A Rewrite Does Not Have to be a Mountain of Despair

When surging forward on your first pass, attacking that diabolical blank screen, it’s crucial to feel you’re Wonder Woman or Thor, knocking away bullets of self-doubt with your magic bracelets or Mjölnir, your super duper hammer! Rocket forward so fast that the gremlin of failure is left choking in your dust and Get. That. Draft. Finished. You do that by successfully pretending to be all-powerful, Almighty, all-knowing, and really, really talented.

Only after you write FADE OUT. are you allowed to turn into a runny-mascara puddle of insecurity.

Sadly, stewing on the epic list of disastrous messes in your first pass can turn a rewrite into a Gibraltar of pain and misery. How could anyone ever solve all these horrible problems? How could anyone ever eat this granite mountain one tiny stone at a time? Staring down the double-barrels of an entire rewrite is a daunting assignment.

However, there are pain-free actions to keep you chugging toward the distant goal of: Next Draft! Non-anguish-inducing exercises will move you forward with minimum to zero stress.

Make a list of simple projects that won’t push you to suicidal thoughts.
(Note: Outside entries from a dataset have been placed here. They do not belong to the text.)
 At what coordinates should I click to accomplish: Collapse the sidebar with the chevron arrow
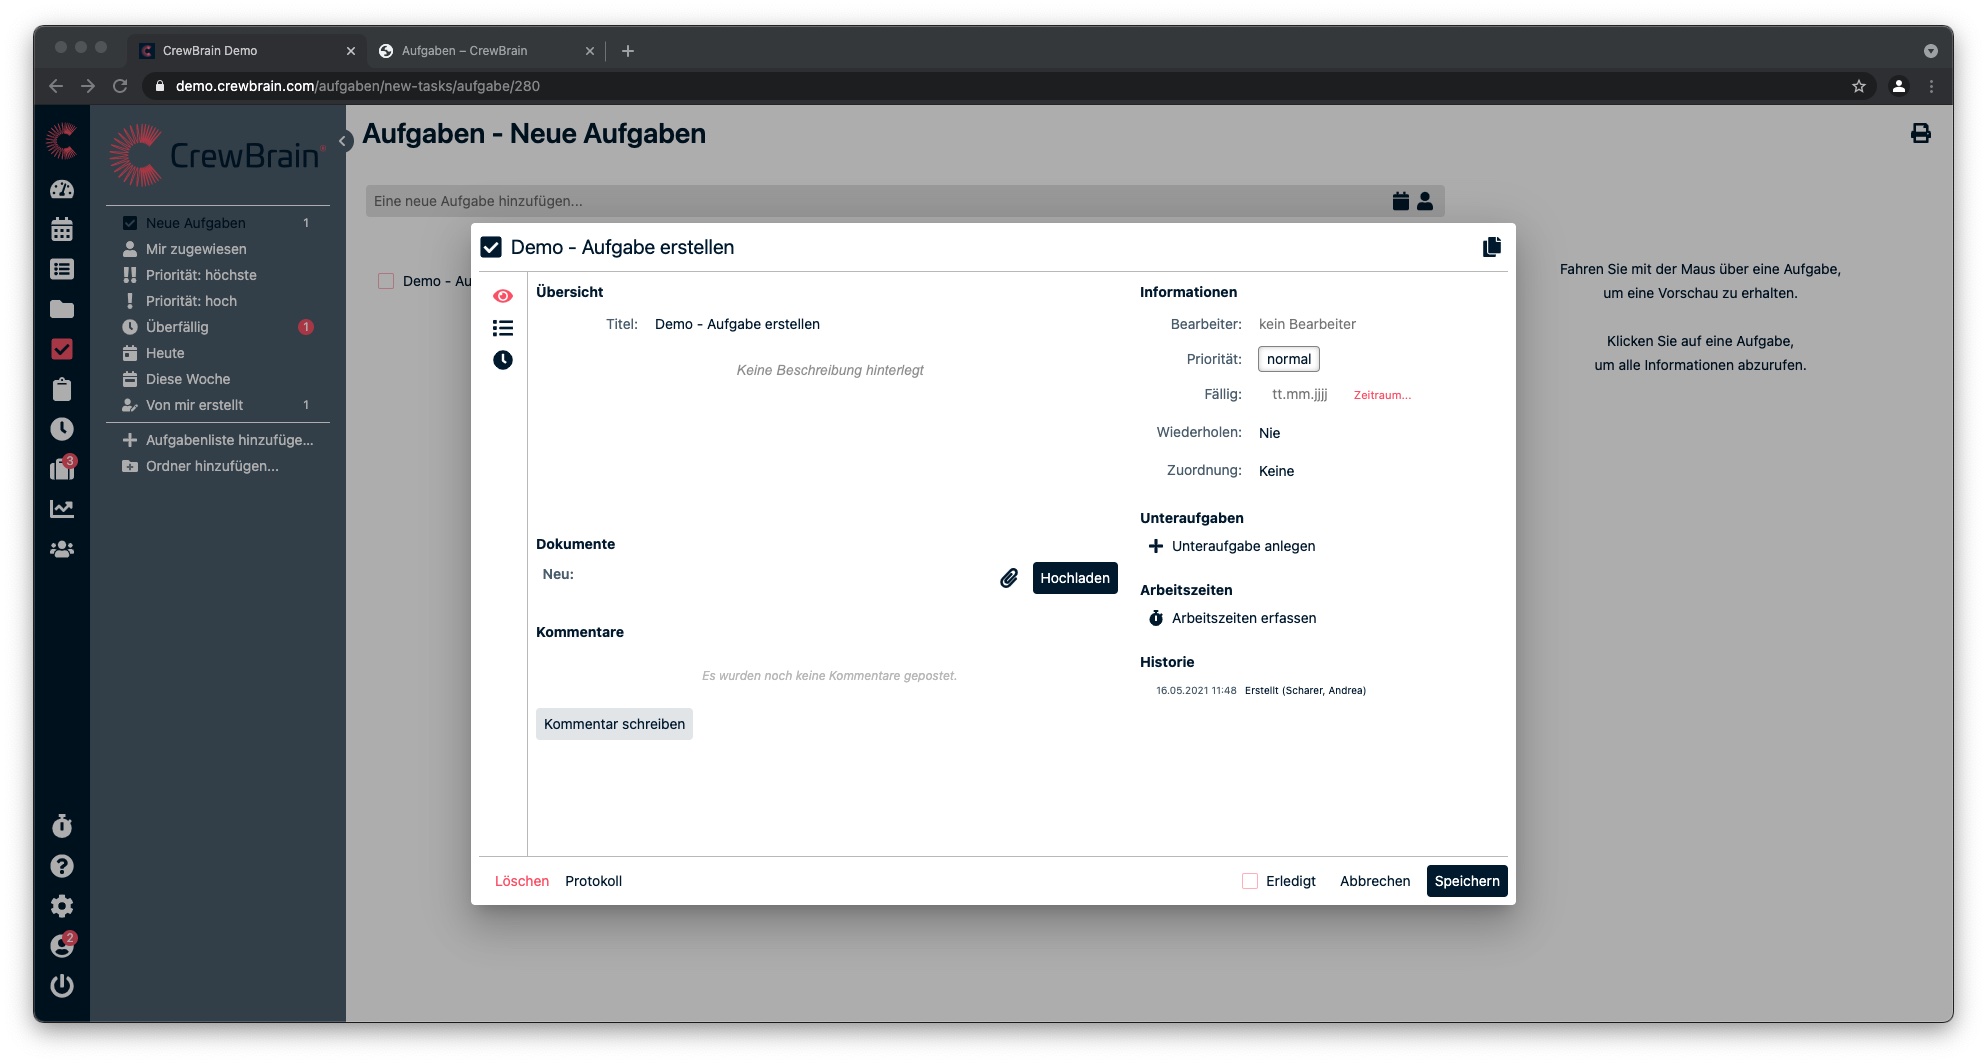[343, 141]
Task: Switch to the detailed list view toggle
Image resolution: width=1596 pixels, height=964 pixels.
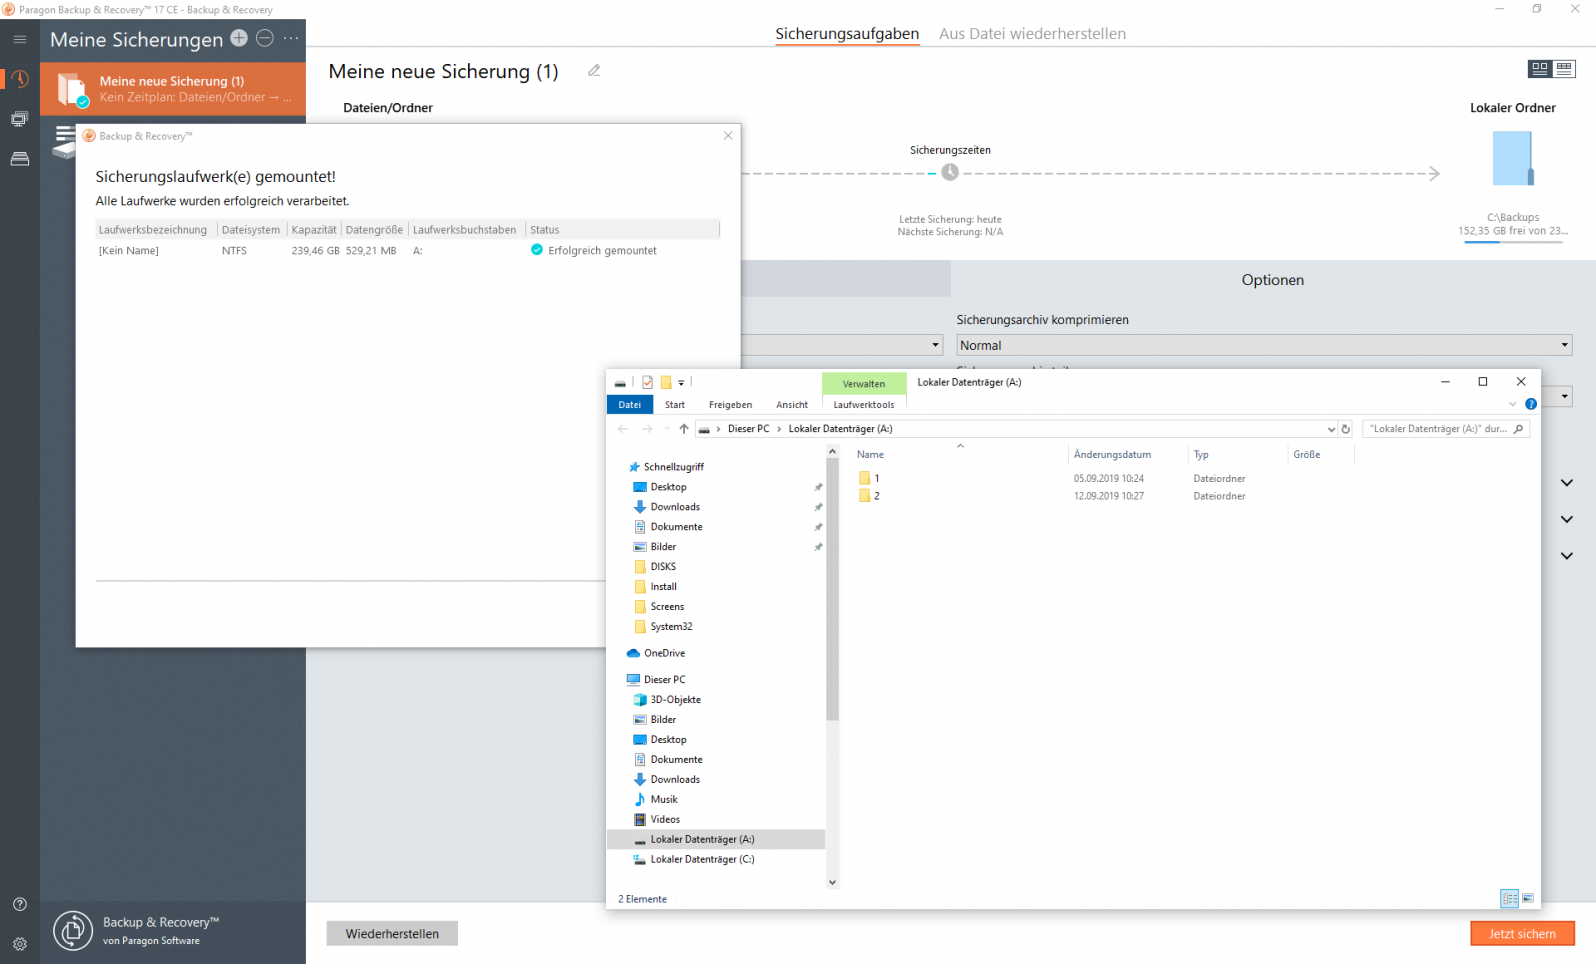Action: 1565,69
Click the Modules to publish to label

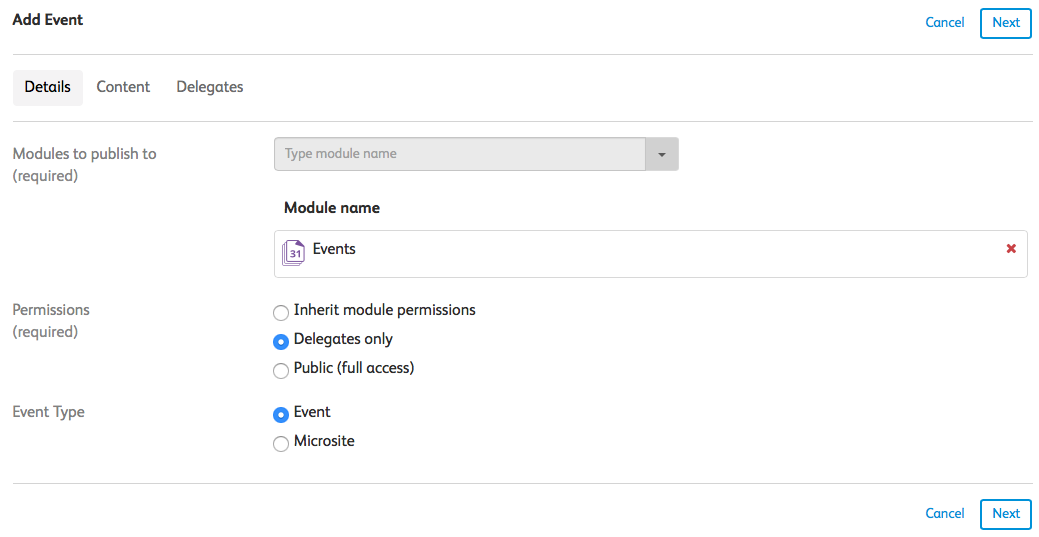[x=84, y=154]
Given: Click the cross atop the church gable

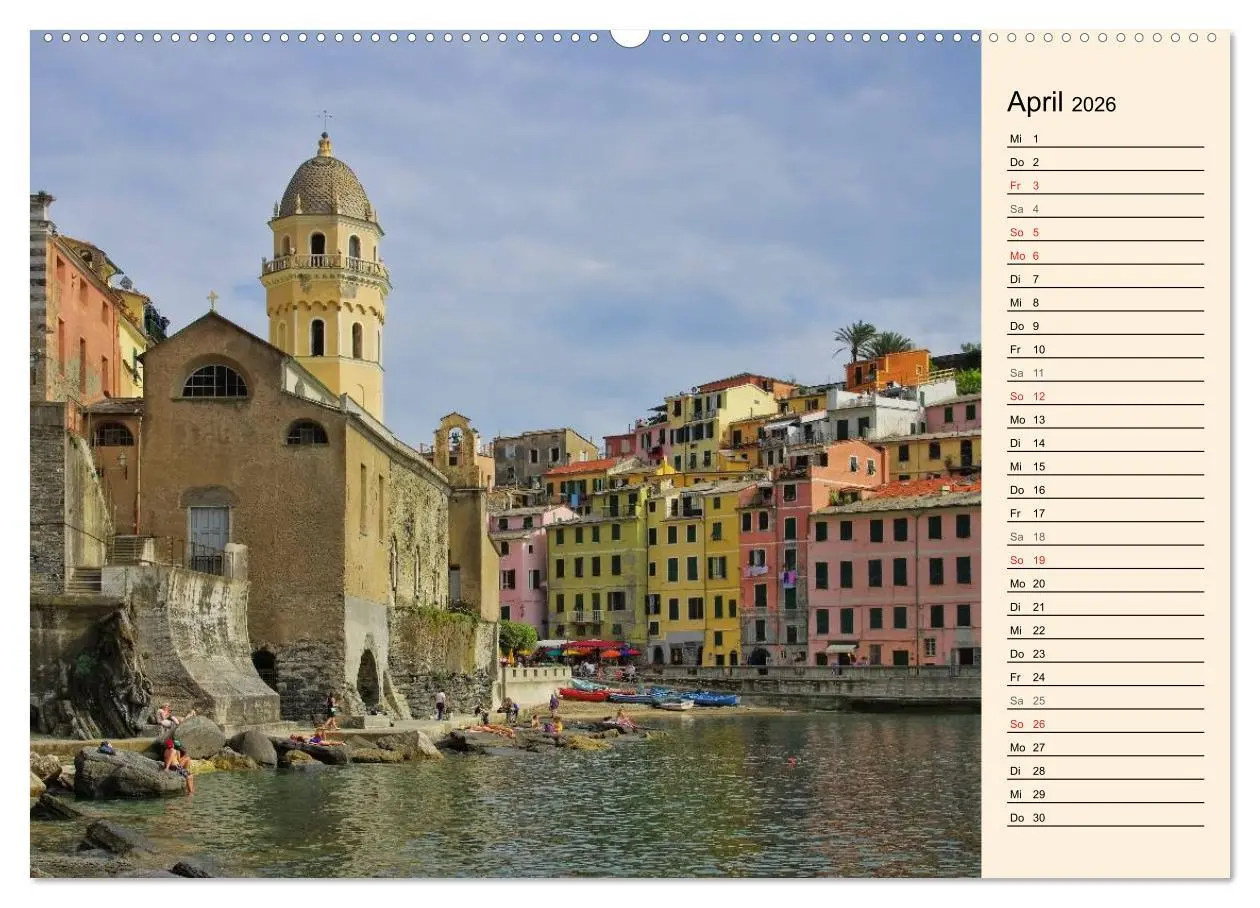Looking at the screenshot, I should tap(212, 300).
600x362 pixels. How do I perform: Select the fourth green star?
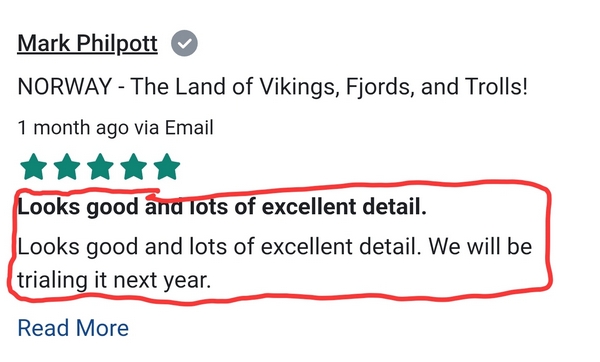pos(134,167)
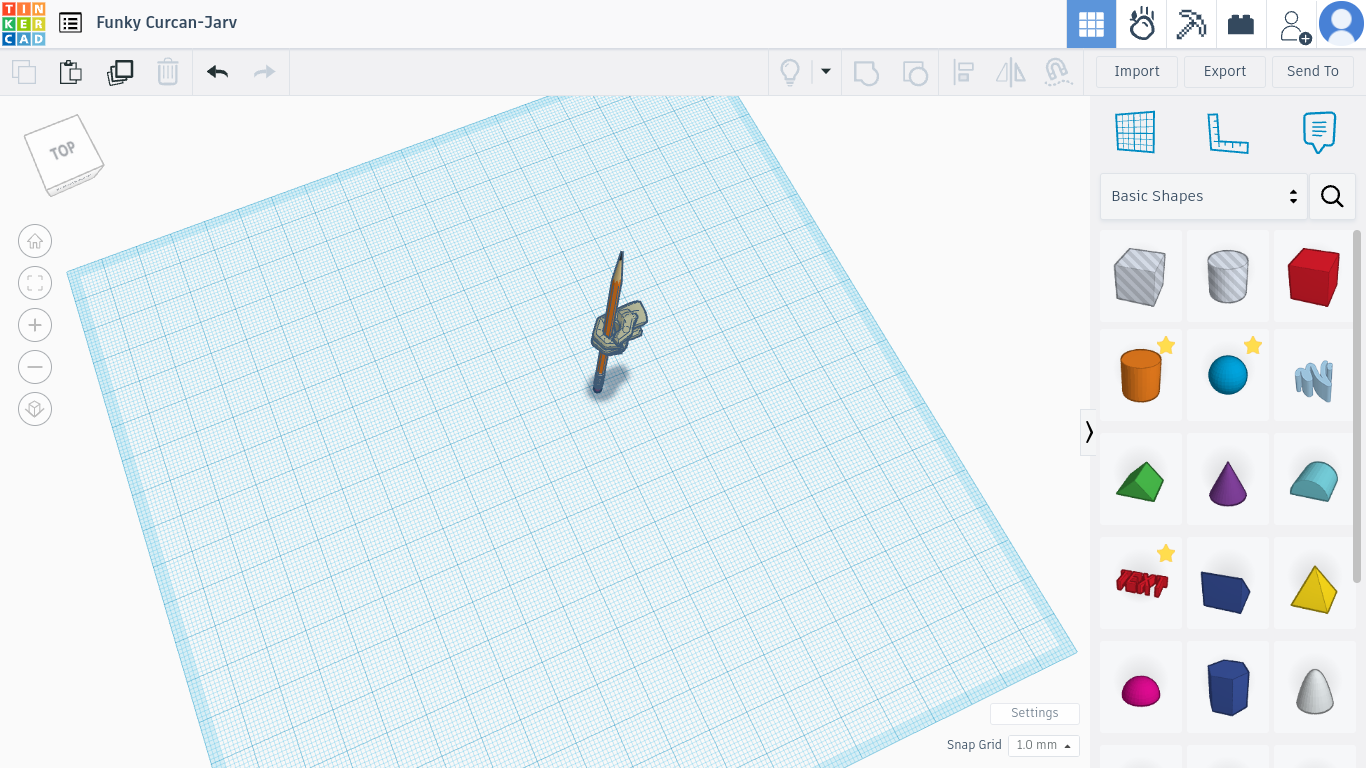Open the Snap Grid 1.0 mm dropdown
Image resolution: width=1366 pixels, height=768 pixels.
(x=1044, y=745)
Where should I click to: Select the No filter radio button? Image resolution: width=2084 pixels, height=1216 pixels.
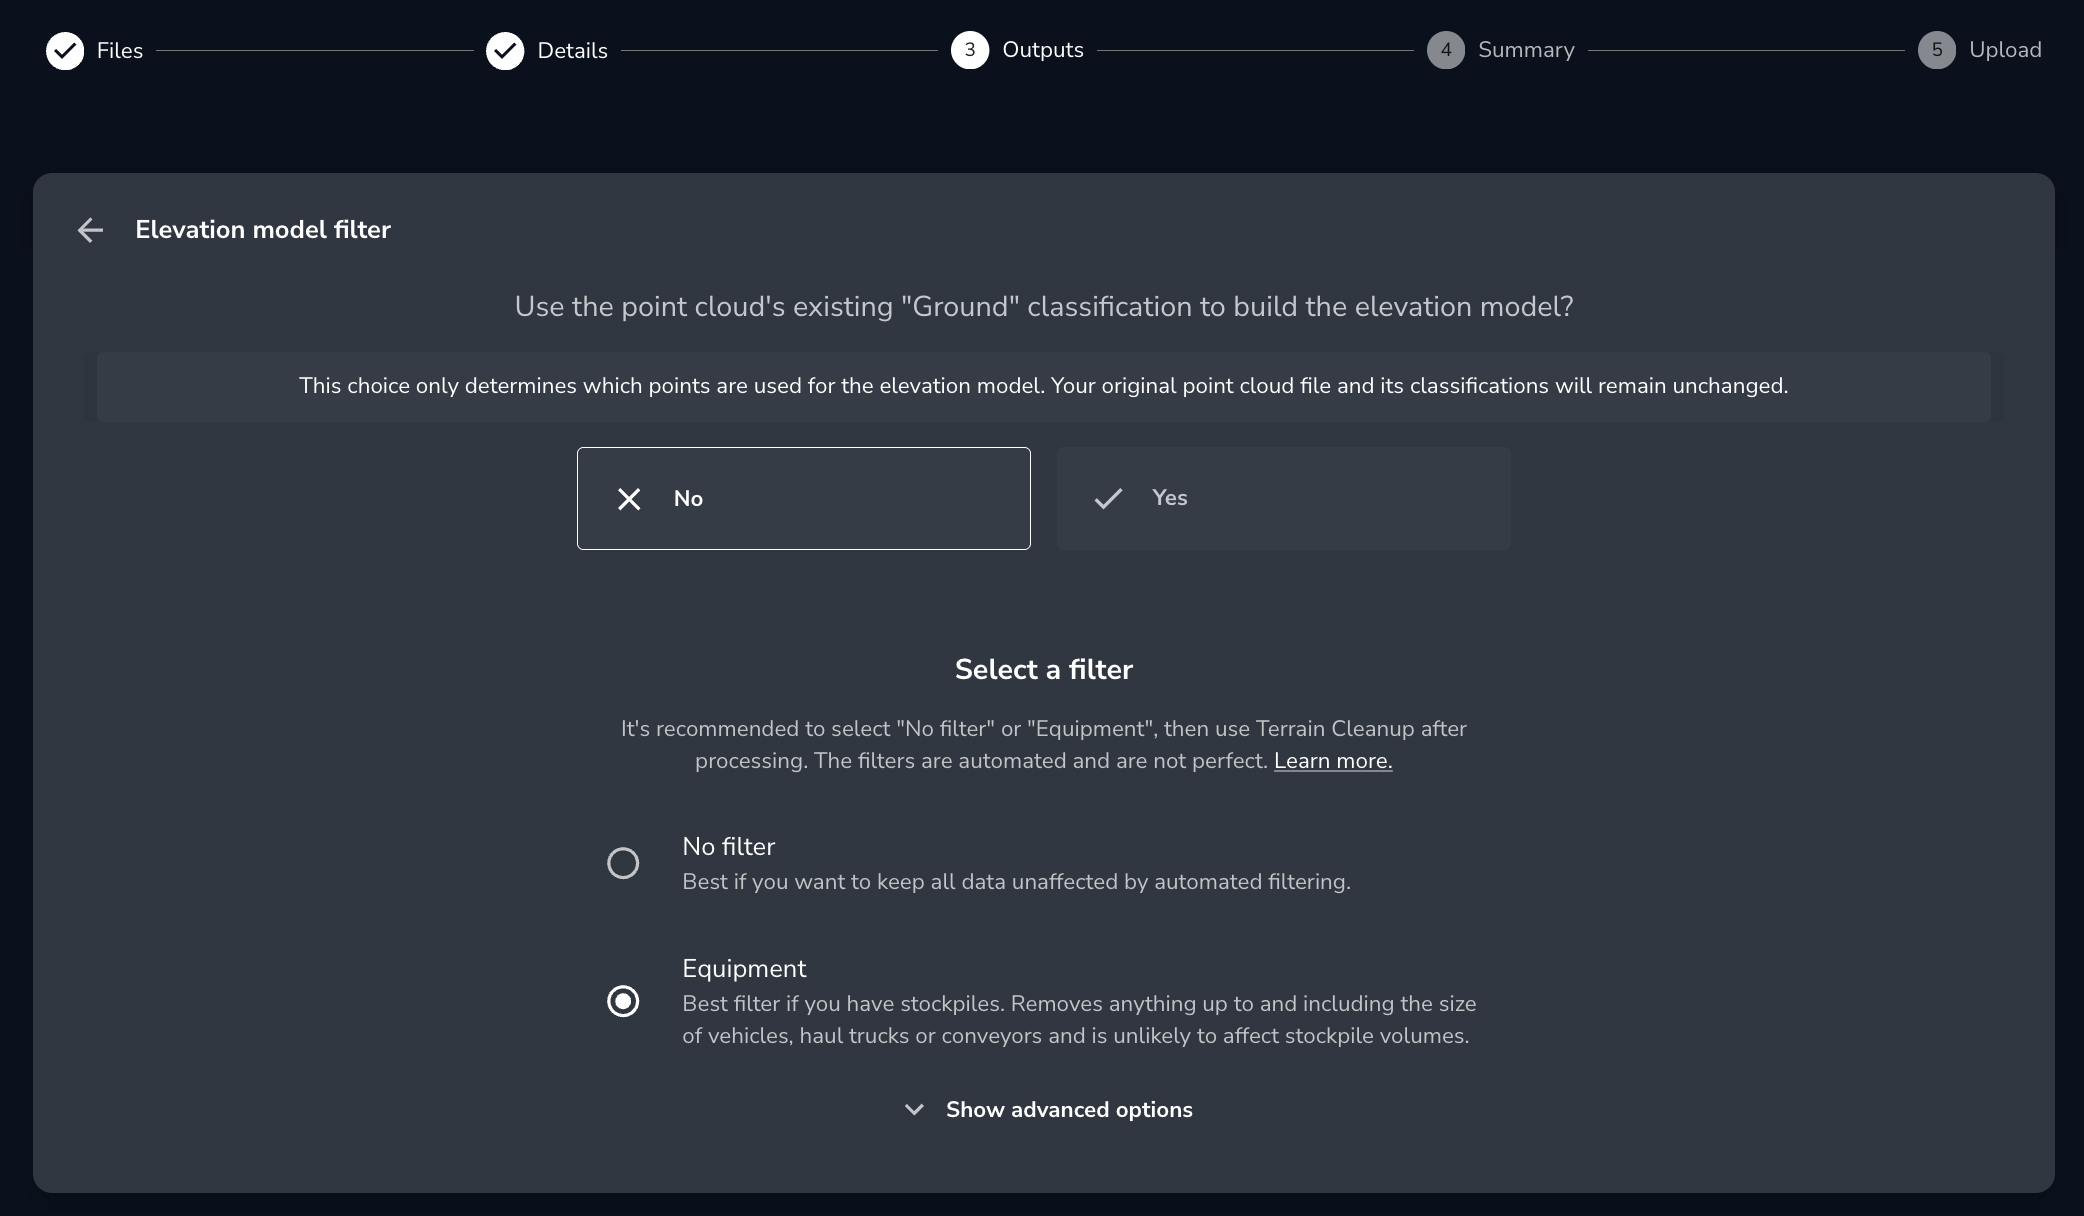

Fix your slug lines! Check punctuation at the end of each sentence! Go through every line of dialogue, character by character, to see if that dialogue sounds like them… say, Catherine the Great instead of Emo Phillips! See if an action is followed by no reaction! Or, if a reaction is not set up by some kind of action! Simple!! Do any characters say two lines that basically repeat the same thought?! Cut the weak one! Would adding a prop to this scene help?! In each scene, can you raise the conflict, even a little?!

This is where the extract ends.